To do: Can you update the lines starting with the line that contains "You are a GUI" and going on through the line that contains "The height and", replacing "agent" with "assistant" and leaving everything else unchanged? Give back only those lines.

Data shown:
******
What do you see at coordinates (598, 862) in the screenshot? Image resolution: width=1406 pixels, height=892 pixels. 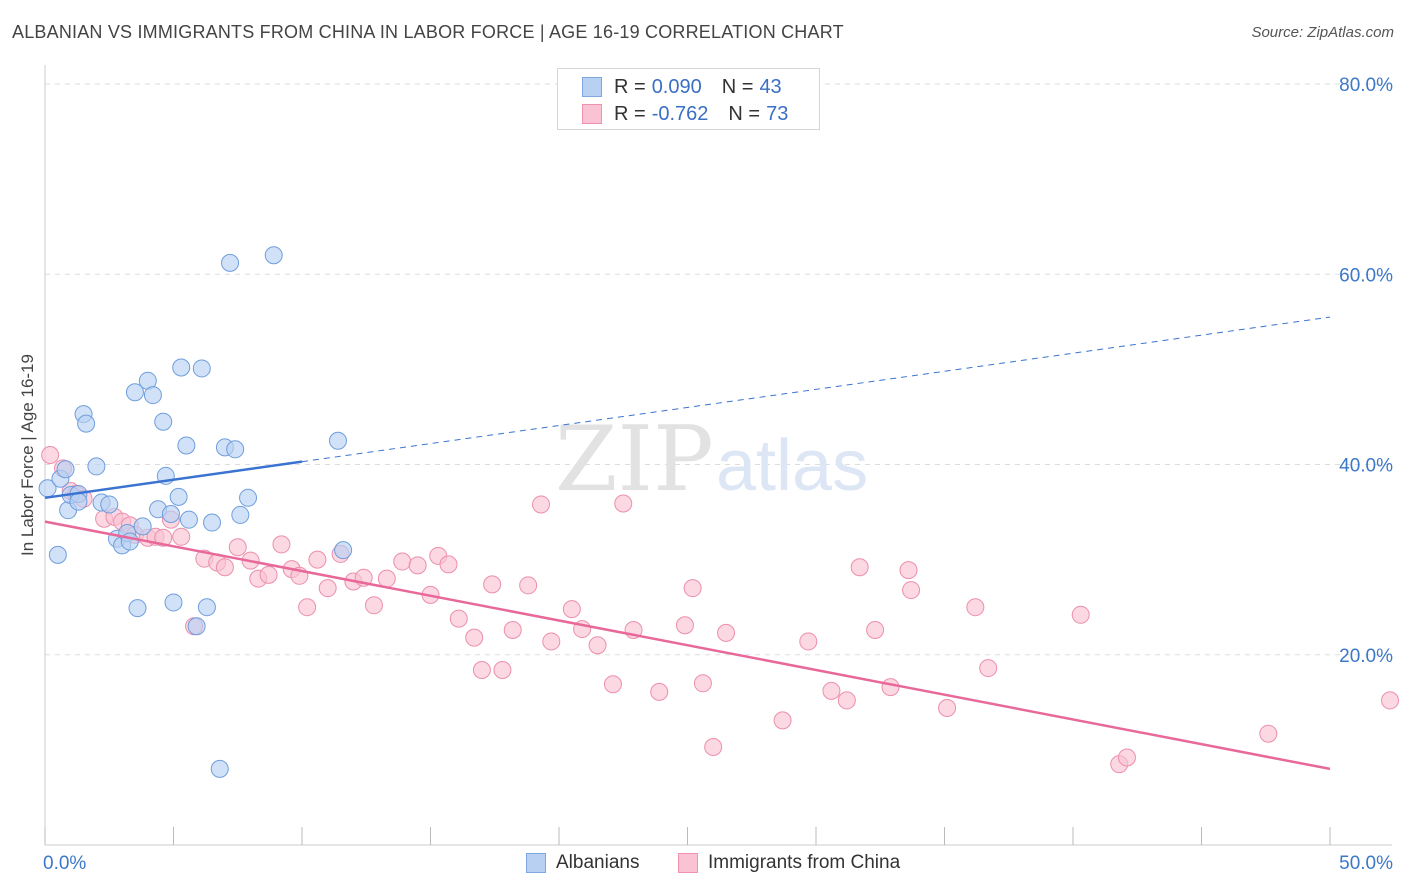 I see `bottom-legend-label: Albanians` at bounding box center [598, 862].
******
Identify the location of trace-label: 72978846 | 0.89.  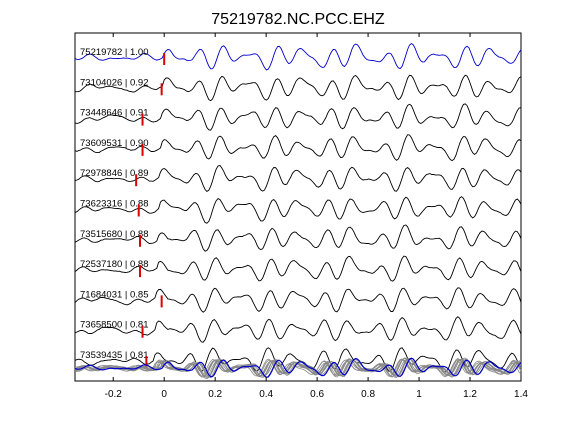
******
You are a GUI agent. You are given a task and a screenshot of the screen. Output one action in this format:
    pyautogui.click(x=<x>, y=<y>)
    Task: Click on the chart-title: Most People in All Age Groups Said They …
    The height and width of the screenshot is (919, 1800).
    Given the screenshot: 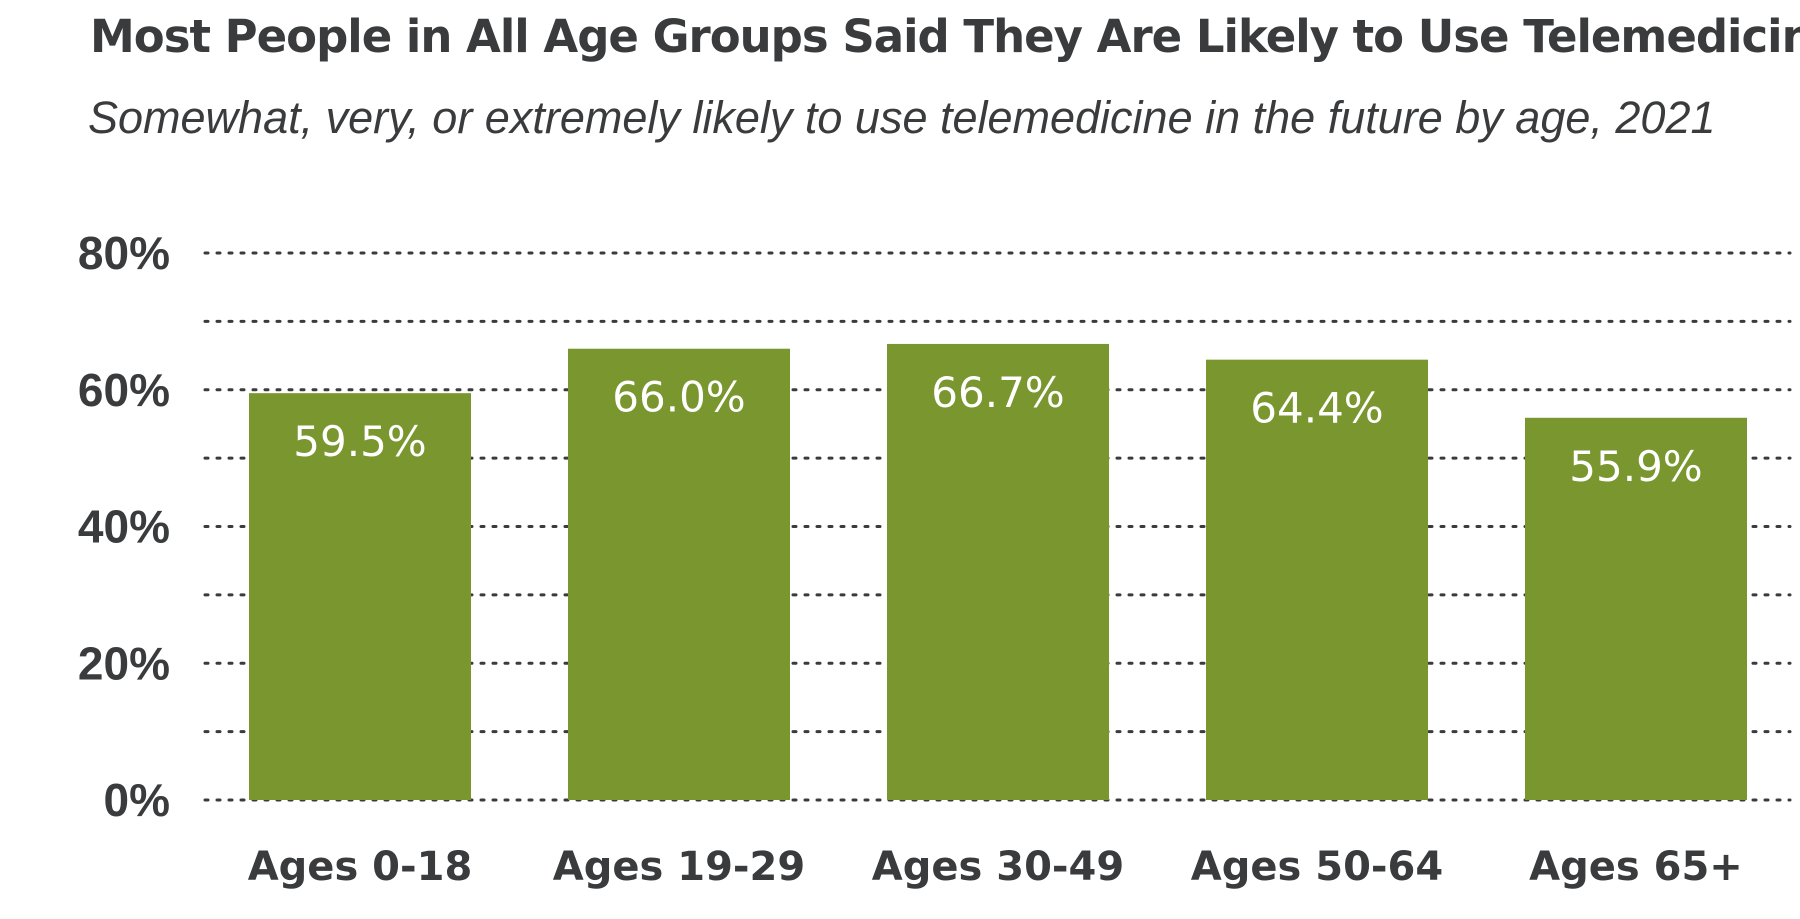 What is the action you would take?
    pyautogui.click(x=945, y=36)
******
Task result:
You are a GUI assistant. You are given a task and a screenshot of the screen. Output one action in this format:
    pyautogui.click(x=<x>, y=<y>)
    Task: Click on the chart-title: Most People in All Age Groups Said They …
    The height and width of the screenshot is (919, 1800).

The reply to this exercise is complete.